Socialism: How Sweet It Is.

The epicenter of the financial earthquake was actually New York City, but UBS stocks were shaken so badly last week one might have thought Zürich’s Bahnhofstrasse was just a block away from Wall Street. Are things so bad for the Swiss banking giant that investors should include it among the endangered species of New York investment banks?

The figures speak a different language: UBS could simply write off 11.6 billion Francs in the 3rd quarter and still be within the capitalization guidelines set by the Swiss Federal Banking Commission, (a so-called Level-1-ratio of at least 8%). The calculation was done for this newspaper by the credit specialty firm Independent Credit View (ICV). They made the assumption that the bank would have no pre-write-off profits and their balance level would remain the same. It’s much more probable, however, that UBS would be able to absorb a reduction in assets in the third quarter. At any rate, reducing assets has been one of four important goals for UBS boss Peter Kurer.

On the assumption that the bank can reduce its risk-weighted assets by 10 percent in the third quarter, it would constitute a write-off of some 14.2 billion Francs (nearly $13 billion), says Christian Fischer of the ICV. In comparison, at the end of June the bank had risk-weighted assets of some 54 million Francs. The relatively comfortable level of capitalization of UBS is important. If the bank had to re-capitalize again this year, it would develop into a fiasco.

The composition of the liabilities side of the balance sheet is an almost more crucial factor. One-fourth of UBS’ gigantic balance of 2 trillion Francs is made up of customer deposits. Investment banks such as the now-failed Lehman Brothers or Merrill Lynch, on the other hand, were financed primarily by loans from other banks. Because banks are now skeptical of trusting other banks, this method of financing has become prohibitively expensive in recent days,

Without its customer deposits, USB would have probably also gone under, because its equity is only about 2.6 percent of its balance and was clearly even lower at the height of the hubris. For customers to storm the bank counters demanding their deposits back, uncertainty would have to be immense.

Because of the massive rescue action launched by the United States government, it’s now questionable whether UBS will even have to take any further action to reduce their risk-weighted assets at all. Even if, as a Swiss bank with a U.S. license, they were unable to enjoy handing over their bad mortgage loans to the American government, they would still profit from the intervention because as the U.S. buys up mortgages it is also supporting their market price. JP Morgan analyst Chris Flanagan told the Reuters News Agency that the measures undertaken by the United States make it “extremely probable” that the mortgage index has now reached its low point. As prices for these instruments rise, it will make further write-offs unnecessary.

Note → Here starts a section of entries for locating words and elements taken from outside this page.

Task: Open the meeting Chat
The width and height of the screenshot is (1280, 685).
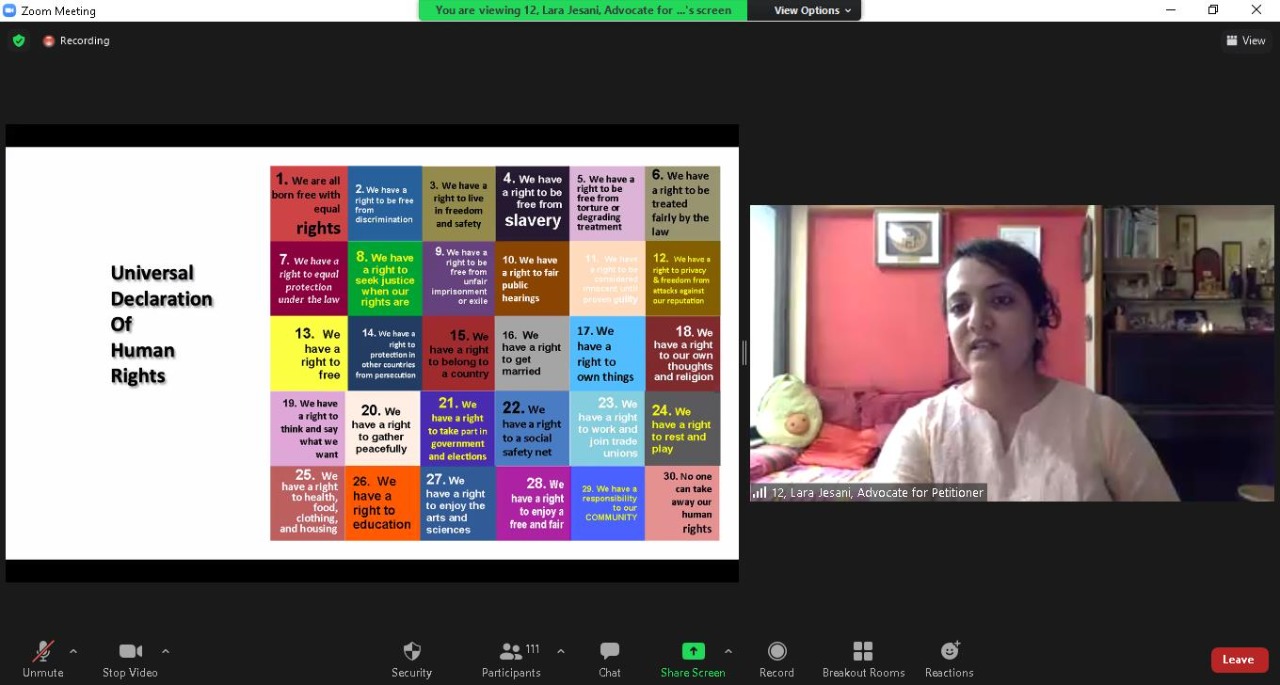Action: pos(609,658)
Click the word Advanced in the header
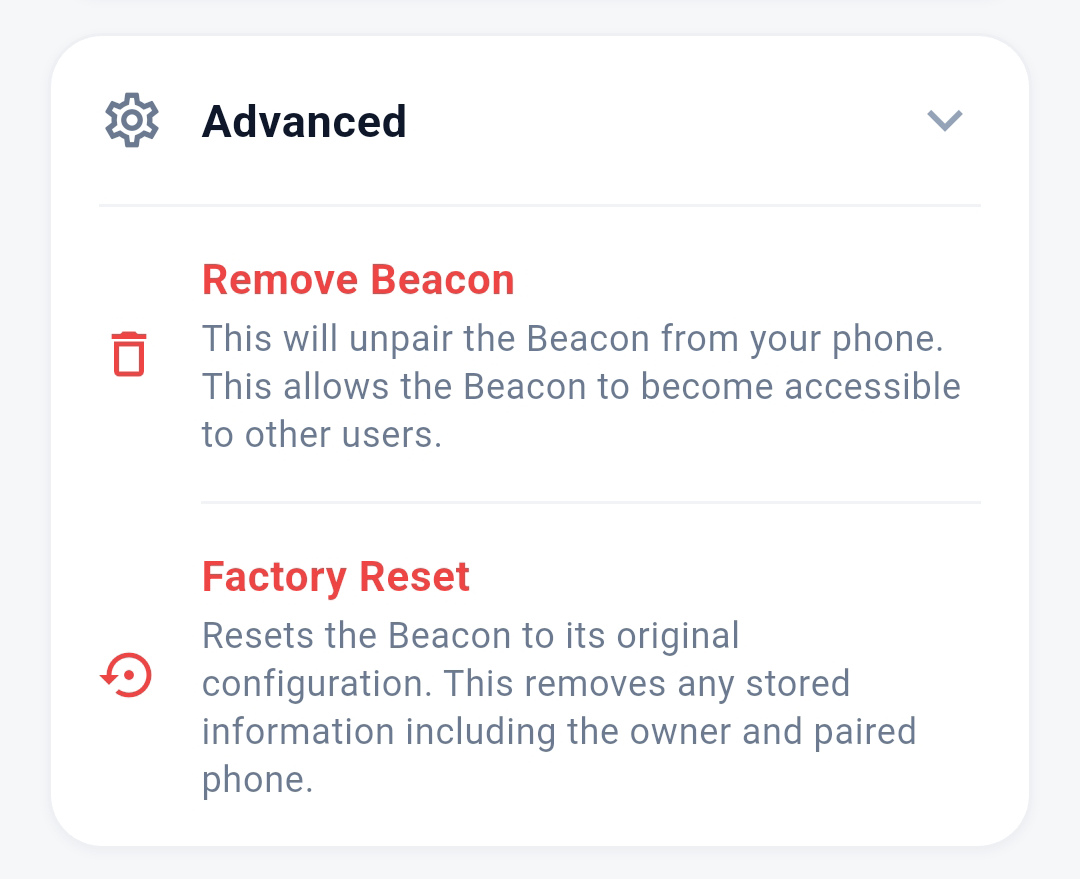Image resolution: width=1080 pixels, height=879 pixels. pyautogui.click(x=304, y=121)
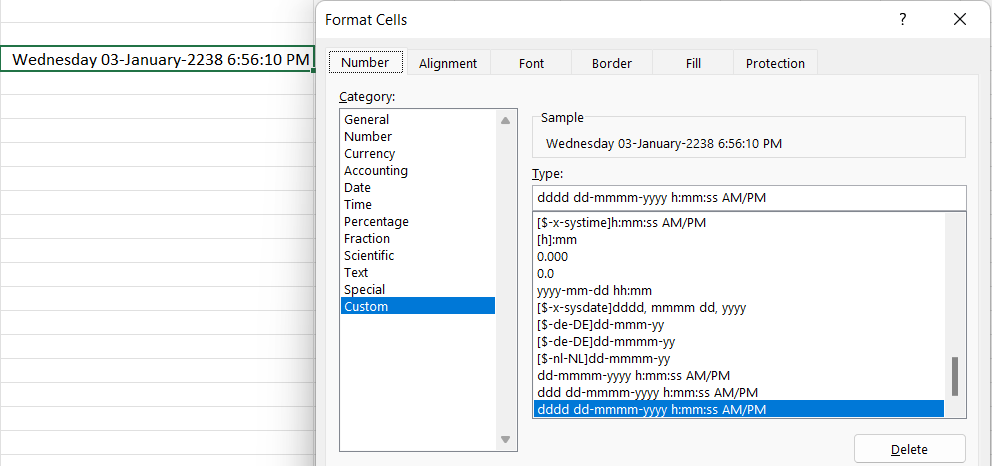The height and width of the screenshot is (466, 992).
Task: Click the type list scrollbar thumb
Action: click(954, 377)
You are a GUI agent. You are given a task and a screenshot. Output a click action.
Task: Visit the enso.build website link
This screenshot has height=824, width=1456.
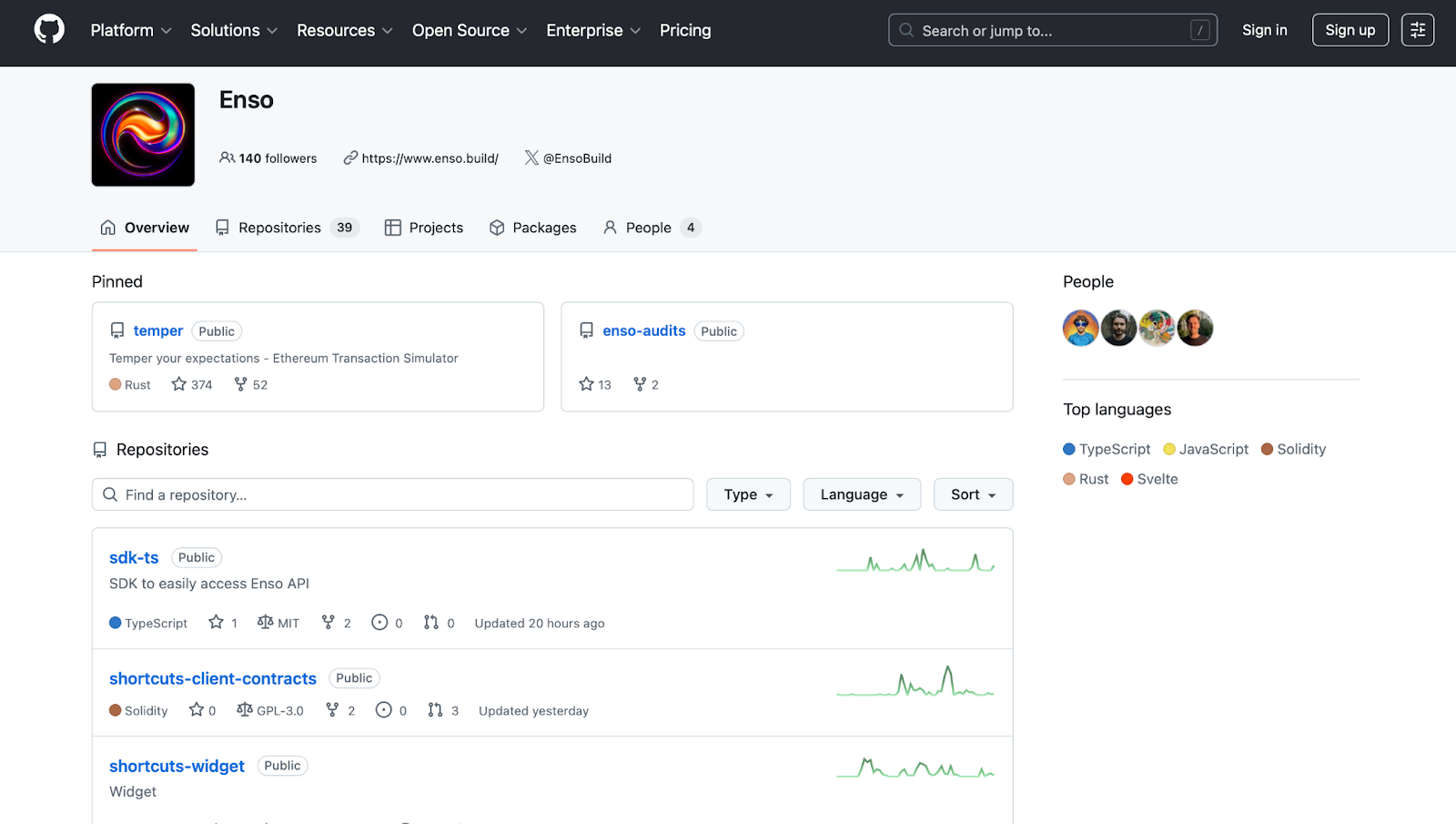[x=429, y=158]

Whether the Swiss bank will be forced to implement further write-offs in the third quarter can’t be predicted with any accuracy at this time. The critical deadline is the 30th of September. Until then, a lot can happen. If the risk positions on UBS balance sheets are worth less then than they were on June 30th, UBS will have to write off the difference. Right now, it looks like the American taxpayer will rescue UBS investors from any painful losses.

That’s how sweet socialism can be for large banks.